Присоединяйтесь к нашим группам

Дмитрий Быков: Станислав Лем

Дмитрий Быков: Станислав Лем

12 сентября родился писатель-фантаст Станислав Лем (12.09.1921 — 27.03.2006)

13 09 2017
00:13

1
Чем больше мы знаем о Леме, тем меньше его понимаем. Кажется, издано все — эссе, рецензии, интервью, записные книжки, переписка; вышли подробные биографии на главных языках, в одной России за последний год две; жизнь Лема описана им самим, да и не так много в ней было событий. И тем не менее, чтобы рассказать о нем правду и хоть приблизительно разобраться в эволюции его взглядов, нам придется пересмотреть ни много ни мало всю историю XX века. Потому что Лем принадлежит к числу тех весьма немногих художников, которые никак не вписываются в исторические схемы. Коротко говоря, Лем знаменует собою отказ от прежней концепции человека и конец проекта «человек» как такового. Главные его тексты складываются в летопись расчеловечивания, и если был на свете человек, который больше других сделал для развенчания антропоморфных представлений о Боге и мире,— то это он. У Лема очень мало человеческих эмоций, и единственная его эмоциональная доминанта, которую можно разглядеть и в эссе, и в романах, и даже в юмористических его вещах,— бесконечная тоска одинокого сверхразума, печаль выродка в мире людей. Ему не с кем поделиться мыслями — других таких нет; он ни от кого не слышит отклика, людские страсти ему даже не забавны. Это не тоска Бога — Богу-то как раз есть с кем поговорить, он все это создал, все носит его черты; это именно печаль инопланетного существа среди людей, по-своему очень милых, но совершенно чужих. Вдобавок Лем сознает обреченность их цивилизации, а сам он бессмертен, как Камил у Стругацких в «Далекой Радуге» — человек-машина, обреченный вновь и вновь выживать в бесконечных апокалипсисах.
Всегда ли Лем таким был? Наверное, не всегда. Он жертва мировой войны, которая и показала ему наглядней, чем все прочие события XX века: история, какой мы ее знали, закончилась.
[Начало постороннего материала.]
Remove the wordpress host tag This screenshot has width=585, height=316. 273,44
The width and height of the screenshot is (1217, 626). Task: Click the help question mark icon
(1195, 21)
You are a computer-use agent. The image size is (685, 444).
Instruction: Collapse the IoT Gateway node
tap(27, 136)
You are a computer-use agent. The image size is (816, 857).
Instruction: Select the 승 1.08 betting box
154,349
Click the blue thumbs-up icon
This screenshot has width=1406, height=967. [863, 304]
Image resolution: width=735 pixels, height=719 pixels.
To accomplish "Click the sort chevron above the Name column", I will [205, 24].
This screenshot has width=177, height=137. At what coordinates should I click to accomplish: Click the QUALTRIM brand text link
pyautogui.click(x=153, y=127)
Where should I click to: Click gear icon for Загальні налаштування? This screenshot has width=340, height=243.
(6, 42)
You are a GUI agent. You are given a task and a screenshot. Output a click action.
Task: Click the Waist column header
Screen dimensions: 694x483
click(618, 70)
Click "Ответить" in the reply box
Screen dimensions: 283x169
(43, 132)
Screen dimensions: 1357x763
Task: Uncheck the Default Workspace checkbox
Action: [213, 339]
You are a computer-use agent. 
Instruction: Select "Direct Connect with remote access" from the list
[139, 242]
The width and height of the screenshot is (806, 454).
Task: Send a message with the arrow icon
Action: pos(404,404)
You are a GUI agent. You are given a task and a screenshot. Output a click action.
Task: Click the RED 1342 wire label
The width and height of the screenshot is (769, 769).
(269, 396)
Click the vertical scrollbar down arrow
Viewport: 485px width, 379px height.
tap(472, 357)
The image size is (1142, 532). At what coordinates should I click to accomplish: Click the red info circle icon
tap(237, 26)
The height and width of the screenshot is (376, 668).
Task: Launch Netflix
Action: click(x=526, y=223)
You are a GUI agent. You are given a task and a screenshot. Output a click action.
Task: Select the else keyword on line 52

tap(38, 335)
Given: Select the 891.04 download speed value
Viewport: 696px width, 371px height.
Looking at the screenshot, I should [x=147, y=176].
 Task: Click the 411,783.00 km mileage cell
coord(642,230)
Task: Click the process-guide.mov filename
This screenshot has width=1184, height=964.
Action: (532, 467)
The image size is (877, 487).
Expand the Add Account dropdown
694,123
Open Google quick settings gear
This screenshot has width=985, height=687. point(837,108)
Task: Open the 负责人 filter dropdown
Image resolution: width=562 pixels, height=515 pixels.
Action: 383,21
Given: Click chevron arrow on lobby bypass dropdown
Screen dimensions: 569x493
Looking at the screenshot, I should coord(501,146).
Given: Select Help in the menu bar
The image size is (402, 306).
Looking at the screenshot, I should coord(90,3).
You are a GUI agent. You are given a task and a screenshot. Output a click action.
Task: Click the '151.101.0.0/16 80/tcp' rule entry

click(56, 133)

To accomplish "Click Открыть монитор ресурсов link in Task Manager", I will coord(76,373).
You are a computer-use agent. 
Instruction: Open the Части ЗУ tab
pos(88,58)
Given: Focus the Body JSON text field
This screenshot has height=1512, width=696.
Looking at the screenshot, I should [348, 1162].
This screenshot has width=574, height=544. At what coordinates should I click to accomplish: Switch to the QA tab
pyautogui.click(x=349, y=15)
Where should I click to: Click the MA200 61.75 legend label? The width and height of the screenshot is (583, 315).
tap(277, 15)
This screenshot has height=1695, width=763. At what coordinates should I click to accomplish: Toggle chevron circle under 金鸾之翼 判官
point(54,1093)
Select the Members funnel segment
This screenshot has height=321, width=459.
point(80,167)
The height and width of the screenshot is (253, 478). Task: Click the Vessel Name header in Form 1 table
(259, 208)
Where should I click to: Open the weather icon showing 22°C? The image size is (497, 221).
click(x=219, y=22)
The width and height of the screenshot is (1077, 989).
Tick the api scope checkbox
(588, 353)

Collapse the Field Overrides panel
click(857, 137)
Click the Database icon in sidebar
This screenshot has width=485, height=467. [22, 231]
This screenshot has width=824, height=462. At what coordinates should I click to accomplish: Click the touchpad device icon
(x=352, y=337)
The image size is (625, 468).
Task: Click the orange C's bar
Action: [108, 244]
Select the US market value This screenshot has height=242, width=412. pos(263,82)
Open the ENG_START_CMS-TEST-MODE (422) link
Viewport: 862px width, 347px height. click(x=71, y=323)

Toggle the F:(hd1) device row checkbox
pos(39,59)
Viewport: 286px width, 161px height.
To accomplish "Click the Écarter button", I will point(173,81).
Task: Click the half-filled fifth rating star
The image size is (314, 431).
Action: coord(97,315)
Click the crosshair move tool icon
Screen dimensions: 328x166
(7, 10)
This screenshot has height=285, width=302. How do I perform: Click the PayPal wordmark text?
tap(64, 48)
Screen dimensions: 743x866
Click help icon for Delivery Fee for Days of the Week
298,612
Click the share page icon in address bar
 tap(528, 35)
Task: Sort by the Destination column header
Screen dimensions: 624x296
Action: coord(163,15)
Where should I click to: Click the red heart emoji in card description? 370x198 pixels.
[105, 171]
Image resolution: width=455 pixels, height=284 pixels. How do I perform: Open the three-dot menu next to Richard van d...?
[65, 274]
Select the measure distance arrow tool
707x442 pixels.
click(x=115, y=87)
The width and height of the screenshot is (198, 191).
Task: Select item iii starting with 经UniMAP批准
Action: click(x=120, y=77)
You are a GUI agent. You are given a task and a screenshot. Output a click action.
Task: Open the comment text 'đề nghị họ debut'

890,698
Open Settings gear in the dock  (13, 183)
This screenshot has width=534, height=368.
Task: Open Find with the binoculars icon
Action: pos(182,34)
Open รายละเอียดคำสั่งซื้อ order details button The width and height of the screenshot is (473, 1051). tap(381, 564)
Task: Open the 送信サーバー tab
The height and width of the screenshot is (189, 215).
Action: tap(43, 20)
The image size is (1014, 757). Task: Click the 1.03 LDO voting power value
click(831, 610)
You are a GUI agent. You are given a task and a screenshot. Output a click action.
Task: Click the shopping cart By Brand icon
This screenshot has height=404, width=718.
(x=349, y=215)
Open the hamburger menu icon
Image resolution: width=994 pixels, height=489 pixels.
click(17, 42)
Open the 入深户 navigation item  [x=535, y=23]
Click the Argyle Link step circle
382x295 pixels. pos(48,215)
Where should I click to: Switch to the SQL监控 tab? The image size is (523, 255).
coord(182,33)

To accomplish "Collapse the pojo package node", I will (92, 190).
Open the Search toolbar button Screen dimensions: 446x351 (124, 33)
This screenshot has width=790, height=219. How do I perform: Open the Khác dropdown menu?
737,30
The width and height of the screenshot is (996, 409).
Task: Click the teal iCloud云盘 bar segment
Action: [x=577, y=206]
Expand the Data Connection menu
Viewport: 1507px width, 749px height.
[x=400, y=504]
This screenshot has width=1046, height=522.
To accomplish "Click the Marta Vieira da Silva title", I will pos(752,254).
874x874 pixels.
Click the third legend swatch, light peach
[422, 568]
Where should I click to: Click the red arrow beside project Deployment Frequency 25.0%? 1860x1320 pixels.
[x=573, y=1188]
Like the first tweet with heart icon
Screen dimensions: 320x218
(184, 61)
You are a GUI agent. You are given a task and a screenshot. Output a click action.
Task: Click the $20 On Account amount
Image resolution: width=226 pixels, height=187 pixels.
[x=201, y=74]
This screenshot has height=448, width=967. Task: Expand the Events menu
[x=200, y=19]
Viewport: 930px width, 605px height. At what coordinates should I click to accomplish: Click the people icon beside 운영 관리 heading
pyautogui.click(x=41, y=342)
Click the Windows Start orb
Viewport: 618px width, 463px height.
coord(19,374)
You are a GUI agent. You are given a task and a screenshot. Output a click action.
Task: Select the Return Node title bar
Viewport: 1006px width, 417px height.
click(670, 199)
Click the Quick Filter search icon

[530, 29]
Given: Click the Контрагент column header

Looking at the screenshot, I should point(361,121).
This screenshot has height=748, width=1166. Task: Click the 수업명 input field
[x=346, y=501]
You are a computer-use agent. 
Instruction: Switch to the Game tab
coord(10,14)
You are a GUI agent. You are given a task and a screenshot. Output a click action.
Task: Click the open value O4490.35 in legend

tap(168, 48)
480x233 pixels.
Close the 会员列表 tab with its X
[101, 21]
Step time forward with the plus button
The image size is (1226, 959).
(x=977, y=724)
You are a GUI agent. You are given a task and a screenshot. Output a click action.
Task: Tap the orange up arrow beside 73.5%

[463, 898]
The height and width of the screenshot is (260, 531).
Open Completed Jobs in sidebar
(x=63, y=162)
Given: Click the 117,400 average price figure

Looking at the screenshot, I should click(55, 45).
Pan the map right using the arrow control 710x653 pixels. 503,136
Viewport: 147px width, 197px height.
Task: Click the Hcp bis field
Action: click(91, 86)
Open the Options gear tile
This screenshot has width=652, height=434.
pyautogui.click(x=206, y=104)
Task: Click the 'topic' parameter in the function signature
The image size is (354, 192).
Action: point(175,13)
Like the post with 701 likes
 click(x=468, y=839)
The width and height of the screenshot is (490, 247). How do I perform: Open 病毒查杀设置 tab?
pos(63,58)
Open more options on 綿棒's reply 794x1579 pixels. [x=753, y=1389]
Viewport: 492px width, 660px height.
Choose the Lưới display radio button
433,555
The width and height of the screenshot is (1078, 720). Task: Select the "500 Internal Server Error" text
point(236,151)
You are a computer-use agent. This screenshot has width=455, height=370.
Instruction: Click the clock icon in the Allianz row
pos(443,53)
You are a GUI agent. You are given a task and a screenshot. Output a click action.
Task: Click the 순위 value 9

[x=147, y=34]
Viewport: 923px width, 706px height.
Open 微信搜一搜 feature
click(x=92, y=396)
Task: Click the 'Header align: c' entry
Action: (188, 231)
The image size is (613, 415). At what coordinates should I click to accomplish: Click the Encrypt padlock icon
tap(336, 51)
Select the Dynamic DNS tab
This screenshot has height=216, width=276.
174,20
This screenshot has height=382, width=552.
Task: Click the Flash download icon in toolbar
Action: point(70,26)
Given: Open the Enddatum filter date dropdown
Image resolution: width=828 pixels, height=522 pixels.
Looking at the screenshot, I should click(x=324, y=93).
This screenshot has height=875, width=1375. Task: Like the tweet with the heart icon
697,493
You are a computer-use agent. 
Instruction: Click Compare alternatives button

Человечество подошло к финалу, заглянуло в бездну и никогда не будет прежним. Лем «сдвинулся» — или, если хотите, тронулся, но со знаком плюс,— не сразу, потому что иногда травма дает о себе знать годы спустя, на гуманистической и даже на коммунистической инерции он написал «Астронавтов» и «Магелланово облако», два первых своих романа, которые не разрешал перепечатывать. В них уже есть лемовское, особенно в первом, в тех главах, где описывается венерианская цивилизация с ее неостановимыми заводами, производящими нечто бесконечное и бессмысленное; непостижимость мира — поданная через распространенную в то время метафору Контакта,— уже там есть. Но настоящий Лем начался в «Возвращения со звезд», с «Эдема»,— с романов, в которых мир представал принципиально непостижимым и, главное, чрезвычайно негостеприимным для человека. Большой антропный принцип,— согласно которому, грубо говоря, все тут для нас,— вызывал у Лема мрачный, дребезжащий смешок (он вообще отзывался о человечестве нелестно, особенно презрительно — о журналистах, кинематографистах и о большинстве политиков). «Космос не приспособлен для нас, именно поэтому мы никогда от него не откажемся» — эта обреченная, а в общем, и гордая мысль высказана в «Насморке», и если заменить космос на мир — а в чем, собственно разница? — получится своего рода девиз. Меня никто тут не ждет, именно поэтому я тут буду; если вдуматься, эта фраза описывает, скажем, все шекспировские трагедии.

2
Характер своей травмы Лем описал только в «Гласе Господа», написанном сорок лет спустя — вот как долго он не решался рассказать о себе главное: «Он покинул родину в тридцать лет, один как перст: вся семья его была уничтожена». (Все родственники Лема, польские евреи, погибли во время оккупации Польши; его семья спаслась благодаря поддельным документам,— Д.Б.).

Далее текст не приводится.